§ 9.1 – 9.3 DPDK: Kernel Bypass · EAL Init · Poll Mode Driver
Why kernel networking fails at line rate (§9.1) · EAL startup 10-step flow (§9.2) · PMD RX/TX descriptor rings + burst polling (§9.3)
1. Overview
DPDK (Data Plane Development Kit) eliminates every per-packet overhead in the Linux kernel networking stack: interrupts, system calls, sk_buff allocation, copy_to_user(), and lock contention in netfilter and the routing table. Instead, a Poll Mode Driver (PMD) runs entirely in userspace, mapping NIC registers directly via UIO or VFIO, and spins in a tight loop checking descriptor DD (Descriptor Done) bits — no interrupts, no syscalls, no copies.
The result: from ~1 Mpps maximum in the kernel to 14.88 Mpps line rate at 64-byte frames on a single 10 GbE port with a single core.
2. § 9.1 — Why DPDK: Kernel Bypass Architecture
The Six Kernel Networking Bottlenecks
At 10 Gbps with 64-byte frames, the NIC delivers 14.88 million packets per second. Each packet gets only 67 nanoseconds of CPU time. The Linux kernel path burns most of that budget before the application even sees the data.
| Bottleneck | Cost | DPDK Elimination |
|---|---|---|
| IRQ per packet | ~2–5 µs total (handler + softirq schedule) | Poll mode — DD bit check, zero interrupts |
| sk_buff allocation | slab allocator per packet, ~200 ns, cache miss | Pre-allocated mbuf pool in huge pages, O(1) from per-lcore cache |
| copy_to_user() | memcpy kernel→user, pollutes cache | Packet stays in huge-page mbuf, app reads in-place — zero copy |
| recv() syscall | context switch ~100–200 ns | No syscall — PMD loop is pure userspace |
| Lock contention | netfilter, routing table, socket hash under high PPS | No kernel stack at all — app owns the data path |
| Cache pollution | kernel stack traversal touches many cold lines | Huge pages + DDIO → packets land in LLC before CPU reads them |
UIO vs VFIO vs AF_XDP — Bypass Mechanisms Compared
The NIC must be detached from its kernel driver and handed to userspace. Three mechanisms exist, each with different security and performance trade-offs.

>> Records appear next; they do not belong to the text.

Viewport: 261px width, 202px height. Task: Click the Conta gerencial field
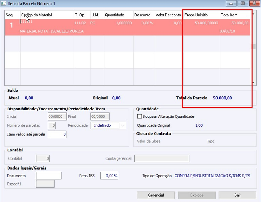[x=162, y=158]
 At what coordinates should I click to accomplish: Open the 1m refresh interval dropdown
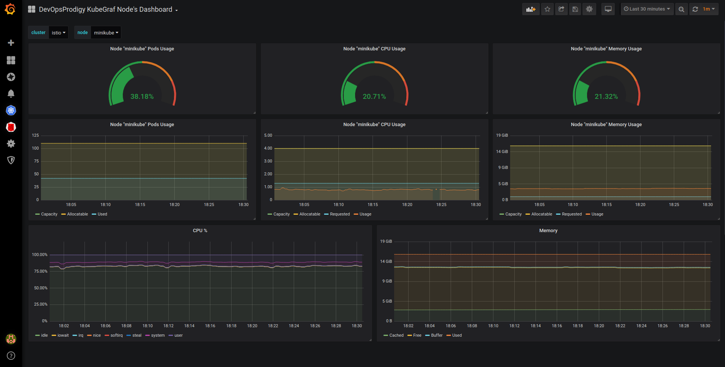pos(709,9)

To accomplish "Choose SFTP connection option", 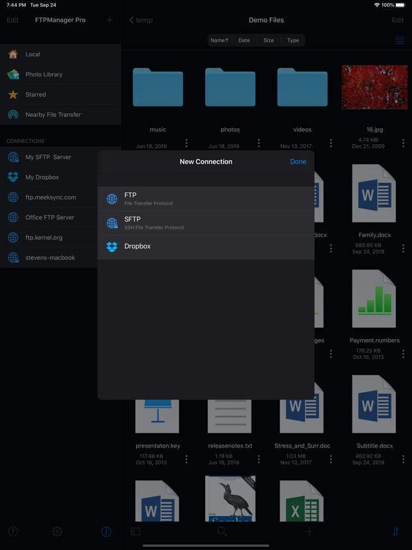I will pos(206,223).
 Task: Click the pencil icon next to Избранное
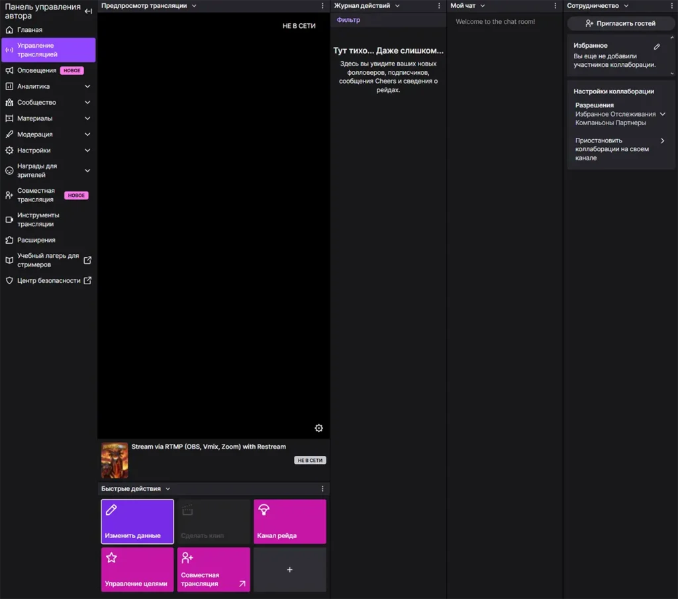[657, 46]
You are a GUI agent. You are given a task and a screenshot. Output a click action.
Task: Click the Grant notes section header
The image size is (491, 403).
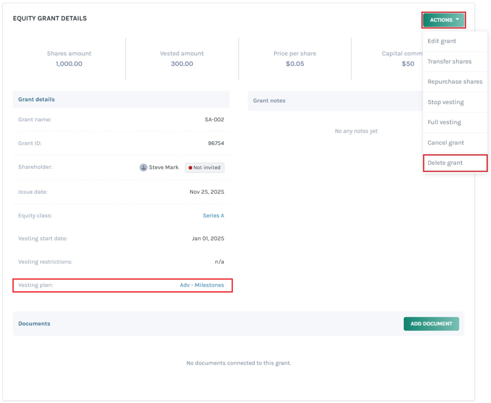point(269,101)
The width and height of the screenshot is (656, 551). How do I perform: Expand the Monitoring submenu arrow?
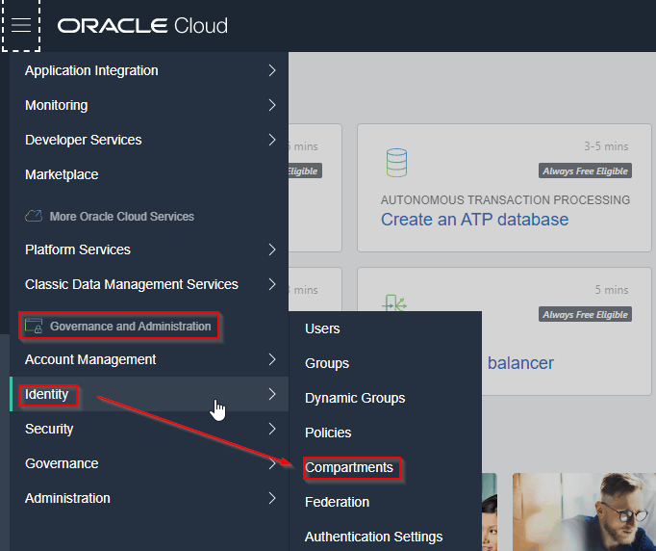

| Mechanism | Module | IOMMU | Root needed | Container-safe | Best for |
|---|---|---|---|---|---|
| UIO (igb_uio) | igb_uio.ko | No — DMA unrestricted | Yes | No | Dev/test, trusted bare-metal |
| VFIO (vfio-pci) | vfio-pci.ko | Yes — IOMMU group isolation | Yes (or CAP_SYS_ADMIN) | Yes | Production, SR-IOV VFs, containers |
| AF_XDP (kernel) | built-in | Kernel handles DMA | No (CAP_NET_RAW) | Yes | Keep kernel features, selectively accelerate |
| Kernel PMD (af_packet) | built-in | N/A | No | Yes | Debug, low PPS, compatibility |
How VFIO Works
VFIO groups devices by IOMMU group (devices that share an IOMMU context must be in the same group). The workflow: unbind the NIC from its kernel driver → echo vfio-pci > /sys/bus/pci/.../driver_override → DPDK EAL opens /dev/vfio/<group> → calls VFIO_MAP_DMA ioctl to register hugepage memory with the IOMMU → NIC can only DMA into registered regions. UIO skips the IOMMU entirely: faster to set up, but a buggy (or malicious) userspace process can DMA to any physical address.
3. § 9.2 — DPDK Startup Flow: EAL Initialization
rte_eal_init() — 10-Step Sequence
Every DPDK application calls rte_eal_init(argc, argv) as its first act. This one call bootstraps the entire DPDK runtime: CPU topology, memory, devices, and worker threads. If it returns a negative number, the application must exit — the environment is not usable.
| CLI Flag | Purpose |
|---|---|
--lcores 0-3 | Use logical cores 0, 1, 2, 3 — EAL creates one pthread per lcore |
--socket-mem 4096,4096 | Allocate 4 GB of huge pages on NUMA socket 0 and socket 1 |
--file-prefix myapp | Namespace for hugepage files — allows multiple DPDK instances on same host |
--proc-type primary | This process owns hugepages and devices; secondary processes attach later |
--proc-type secondary | Attach to an existing primary's shared memory (hot upgrade pattern) |
--allow 01:00.0 | Whitelist (probe) only this PCI device; all others are ignored |
--vdev net_ring0 | Create a virtual device (ring PMD) — useful for testing without real NIC |
Multi-Process Mode — Shared Hugepage Memory
DPDK supports running multiple cooperating processes on one host. The primary process allocates hugepages and initializes devices; one or more secondary processes attach by mmap()-ing the same hugepage files. Data structures stored in named rte_memzone regions (mempool, rings, flow tables) are accessible from both — at the same virtual addresses, because DPDK maps the files at a fixed base address. This is the foundation of DPDK hot upgrade.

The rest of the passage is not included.